Transitioning from in vitro to in vivo studies with C5orf28 requires careful experimental design modifications to address increased complexity and regulatory requirements:

• Regulatory compliance extensions:

  • Follow NIH Guidelines sections specific to in vivo research with recombinant materials

  • Obtain IACUC (Institutional Animal Care and Use Committee) approval in addition to IBC approval

  • Implement appropriate animal biosafety level (ABSL) containment measures

• Protein preparation adaptations:

  • Modify storage buffer compositions to ensure biocompatibility with animal models

  • Validate protein stability in physiological conditions beyond the standard storage conditions

  • Develop and validate administration routes appropriate for the research question

• Experimental controls expansion:

  • Include additional control groups specific to in vivo contexts:

    • Vehicle-only controls with matched administration protocols

    • Non-recombinant protein controls to distinguish tag effects

    • Tissue-specific expression controls based on known distribution patterns

• Analytical methods adaptation:

  • Develop tissue-specific protein detection methods

  • Implement multi-parameter outcome assessments appropriate for complex in vivo responses

  • Design sampling protocols that account for pharmacokinetic considerations

• Cross-species considerations:

  • Evaluate homology between the bovine recombinant protein and the endogenous protein in the animal model

  • Consider species-specific differences in potential interaction partners (e.g., chemokines)

  • Design experiments that account for potential cross-reactivity issues

These modifications ensure scientific rigor, regulatory compliance, and appropriate translation of in vitro findings to more complex in vivo systems while maintaining experimental validity.
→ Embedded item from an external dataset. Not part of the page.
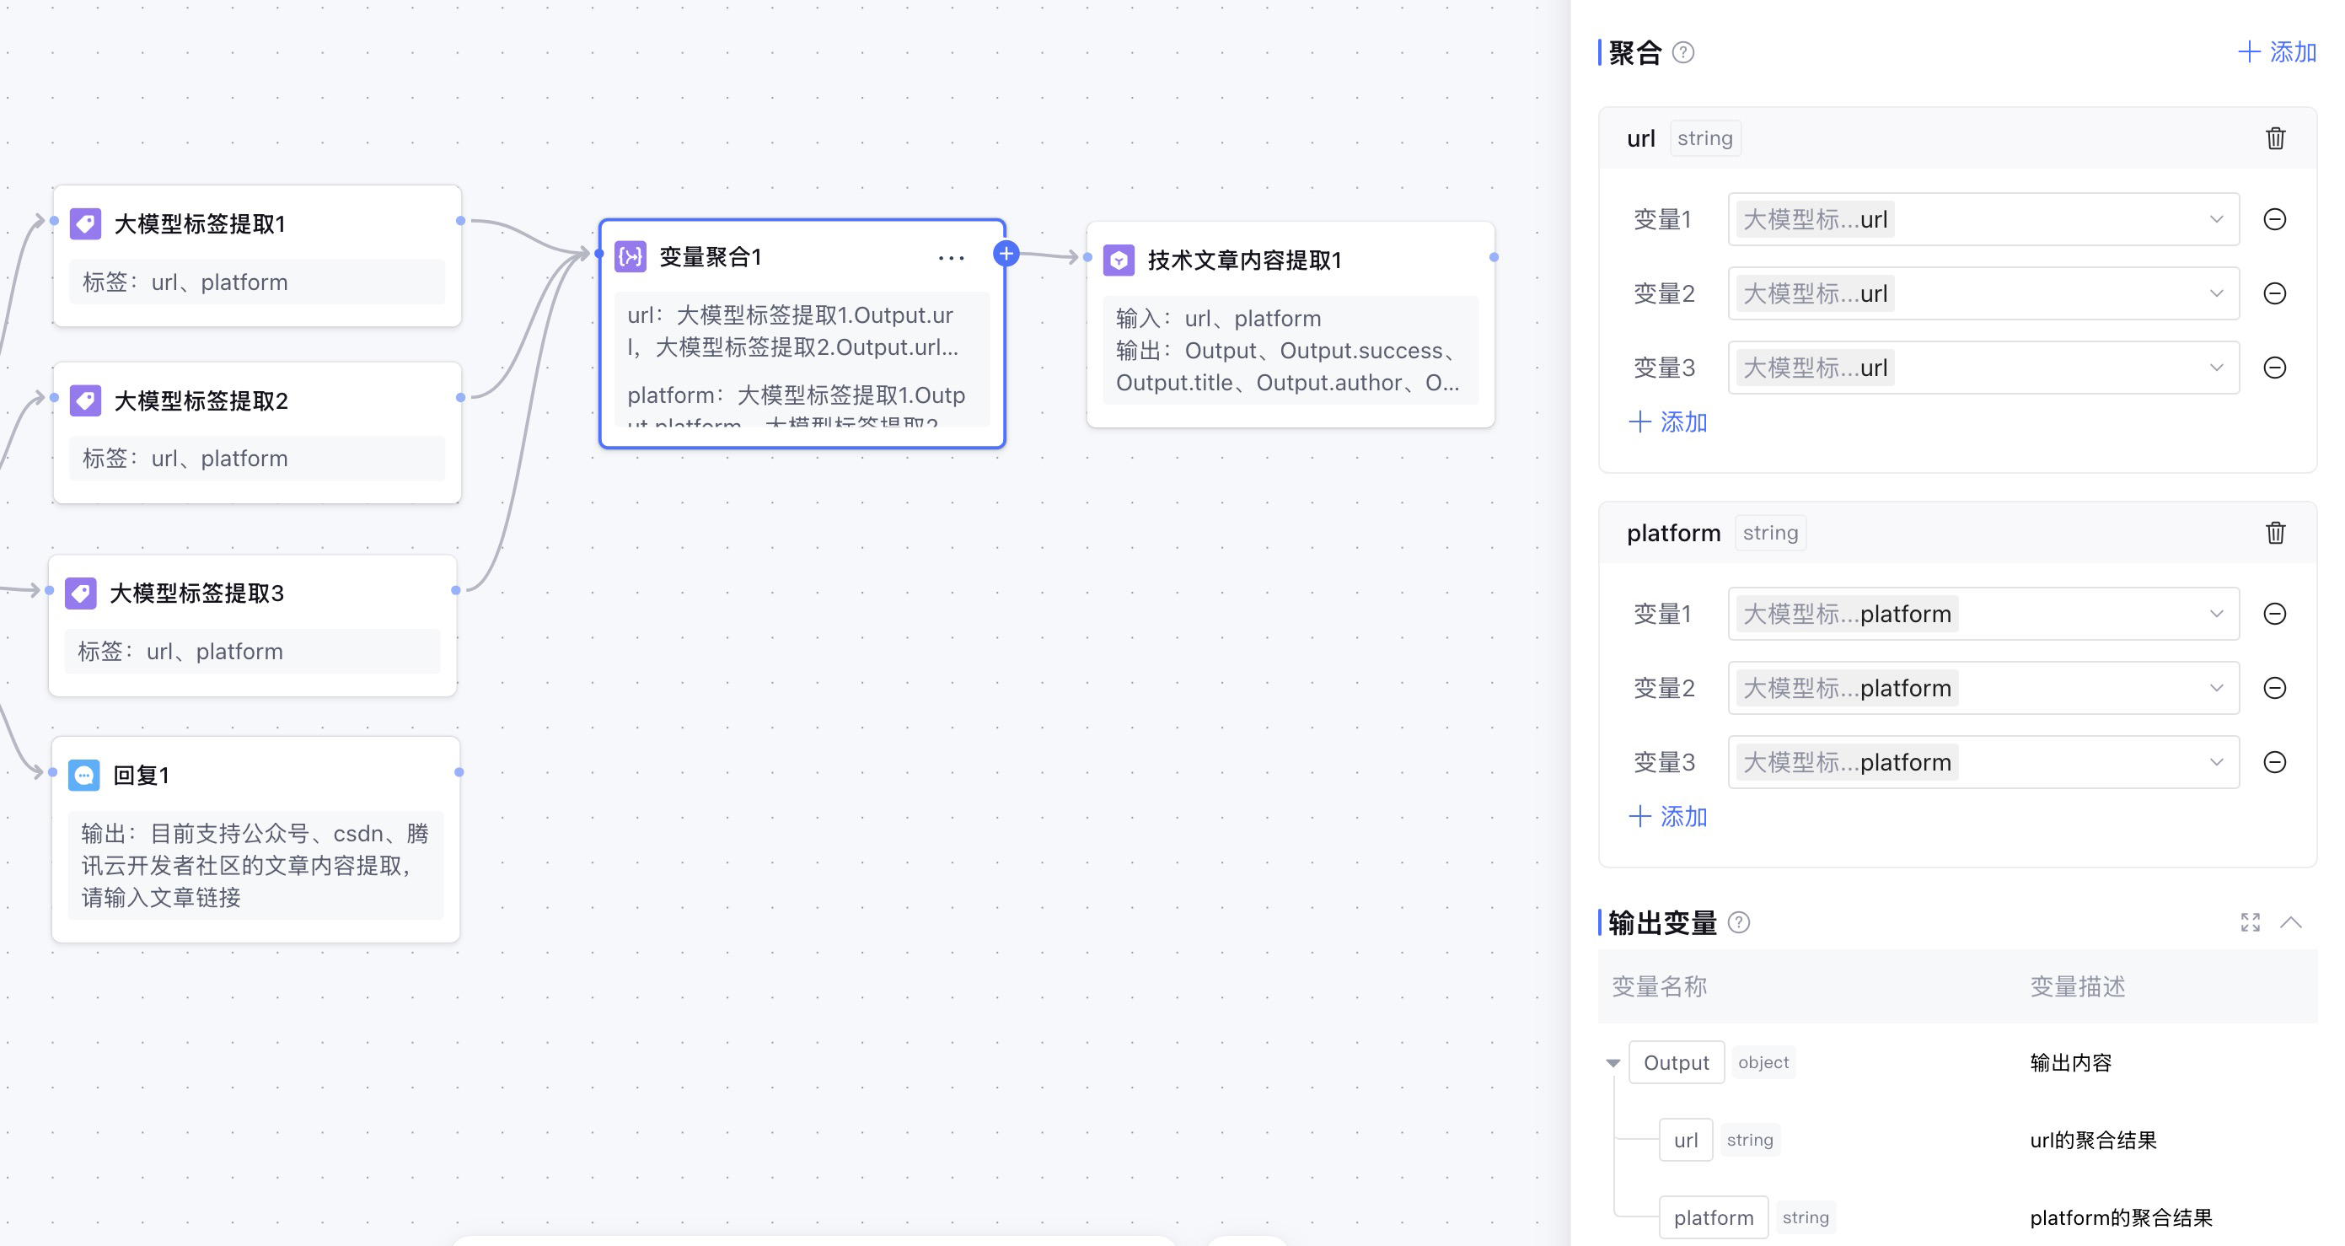The height and width of the screenshot is (1246, 2345).
Task: Click plus connector on 变量聚合1 node
Action: [1006, 254]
How should researchers approach the ethical considerations of developing transgenic models expressing C5orf28 variants?

Developing transgenic models expressing C5orf28 variants requires a comprehensive ethical framework addressing scientific, regulatory, and animal welfare considerations:

• Experimental justification assessment:

  • Document clear scientific rationale based on preliminary in vitro data

  • Demonstrate why alternative methods cannot address the research question

  • Establish expected knowledge gains relative to animal welfare impacts

• Regulatory compliance framework:

  • Follow NIH Guidelines sections specific to transgenic animal development

  • Obtain required institutional approvals (IACUC, IBC) prior to initiating work

  • Implement appropriate containment and housing conditions based on risk assessment

• Experimental design optimization:

  • Apply the 3Rs principles (Replacement, Reduction, Refinement):

    • Justification for animal models over alternative methods

    • Power analysis to determine minimum necessary sample sizes

    • Refined protocols to minimize distress and maximize data quality

• Animal welfare monitoring plan:

  • Develop comprehensive phenotyping protocols to detect unexpected effects

  • Establish clear humane endpoints based on potential C5orf28 functions

  • Implement non-invasive monitoring where possible to reduce distress

• Data sharing and transparency commitments:

  • Pre-register study designs and analysis plans

  • Commit to publishing results regardless of outcome

  • Share transgenic resources with the scientific community when appropriate

• Transgene design considerations:

  • Implement conditional/inducible expression systems to minimize developmental effects

  • Consider tissue-specific expression based on natural C5orf28 expression patterns

  • Design constructs that allow for precise monitoring of transgene expression

This ethical framework ensures responsible development of transgenic models expressing C5orf28 variants while maximizing scientific value and minimizing animal welfare concerns.